Theater Review
Don't Miss the 'Messenger' at Ashby Stage
Local playwright and actor Tanya Shaffer made a splash in the late 1990s with Let My Enemy Live Long!, her long-running solo show about her travels in Africa, and then with her multicharacter play Baby Taj at TheatreWorks in 2005, a romantic comedy about travel and parenting. Now Shaffer's back with her first musical, The Fourth Messenger, loosely inspired by the life of the Buddha. But this time the guru is a woman living in the present day, and a driven young journalist is out to expose her as a fraud.
The self-produced world premiere at Berkeley's Ashby Stage (home of the Shotgun Players) is an impressively polished production helmed by Broadway director Matt August, who also directed Baby Taj. Joe Ragey's elegantly simple-looking set depicts a wood-floored ashram with diaphanous white curtains and screens everywhere. A live four-piece band (keyboard, percussion, woodwinds, cello) is dimly visible through a second-story curtain.

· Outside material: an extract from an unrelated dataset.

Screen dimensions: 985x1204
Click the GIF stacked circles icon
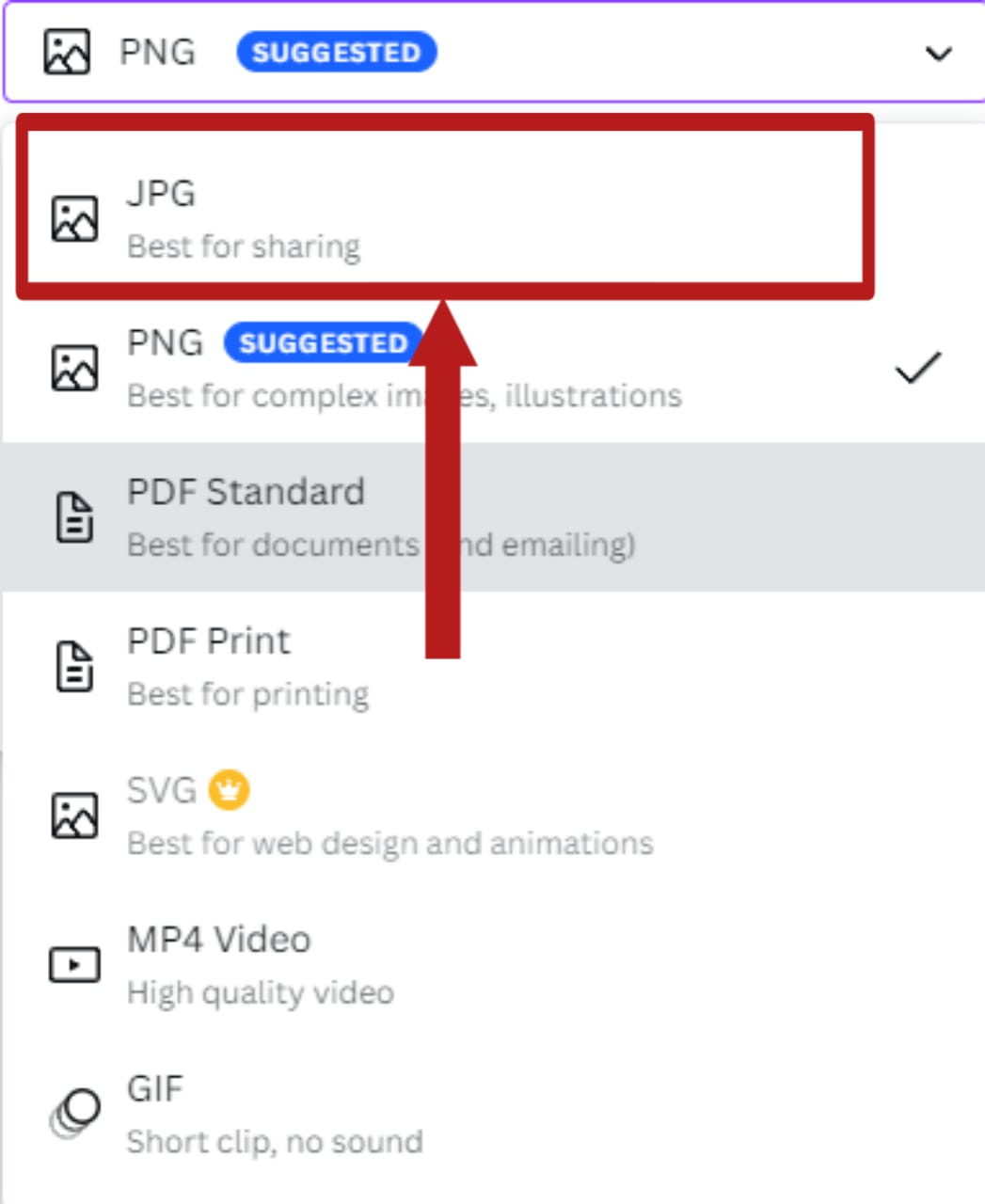click(x=74, y=1113)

It's not exactly a rock musical, although that style informs many of the songs, with music by Vienna Teng and lyrics by Shaffer and Teng. Some ditties are even reminiscent of Jesus Christ Superstar, although driven by burbling piano rather than guitar. The lyrics are sharp, playful and often hilarious, something that's apparent early on in a peaceful meditation tune that keeps breaking into agitated litanies of the practitioners' inner anxieties.
It takes a while for undercover reporter Raina to pry it out of her, but the semi-mythic backstory of Sid Arthur (say it out loud), known as Mama Sid, mirrors that of the Buddha: born into a sheltered existence of luxury, she left everything behind -- including her family -- to go off in search of enlightenment, going without food or sleep and giving up all attachments until the cycle of rebirth was laid bare before her. In the world of this particular story, she may be the Buddha; while it's set in the present day, her predecessor is never mentioned and her practice is only described as vaguely "New Age."

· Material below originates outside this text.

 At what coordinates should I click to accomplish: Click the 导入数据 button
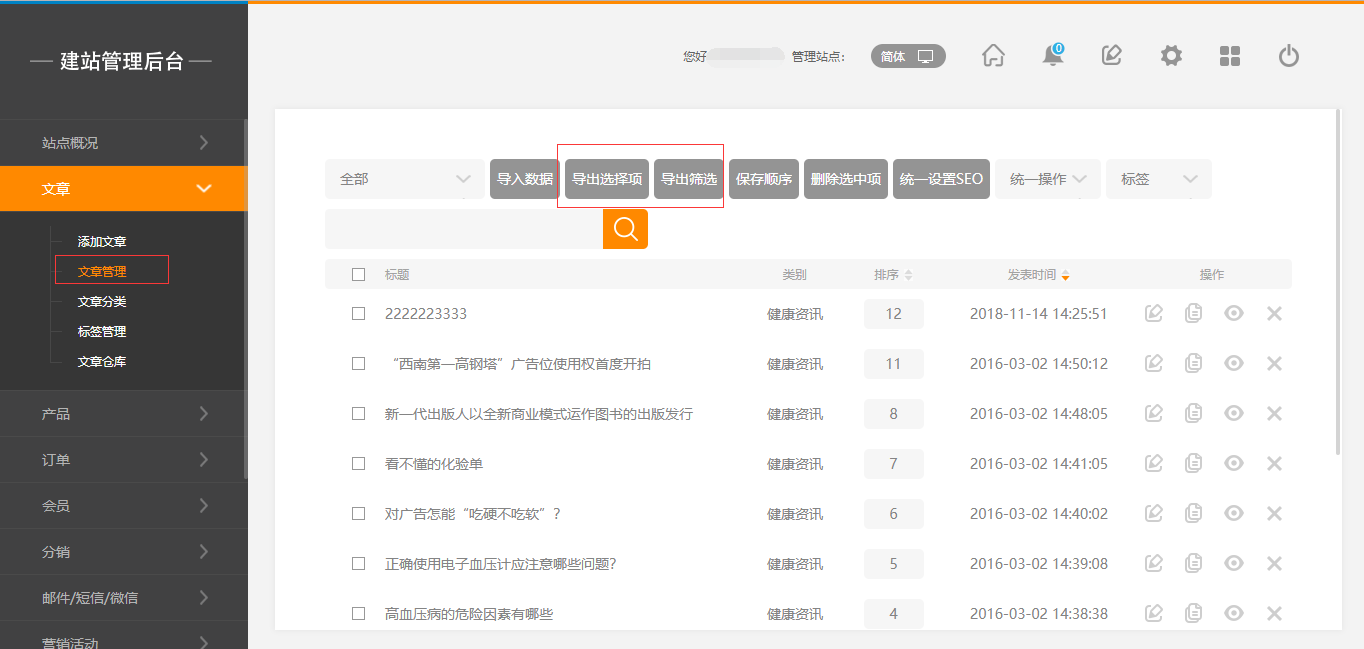(x=525, y=179)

Annemaria Rajala plays Sid with serene grace and gentle good humor that makes her seem wise and down-to-earth at the same time, and she's effectively haunted and restless in flashbacks to when she was still a starving seeker. Anna Ishida embodies the troubled muckraker Raina with fierce intensity and festering anger that lingers just under the surface when she's making nice with the devotees.
Will Springhorn Jr. is a lively presence as Raina's mercenary editor/lover and especially as Sid's befuddled tycoon father, who's so disturbed by a fortuneteller's prophecy that his child may turn out to be some mystic hobo that he creates a whole gated community just to shelter her from the world outside. Alexis Wong is pleasantly perplexed as Sid's hapless mother, and Barnaby James is an earnest and gentle puppy love.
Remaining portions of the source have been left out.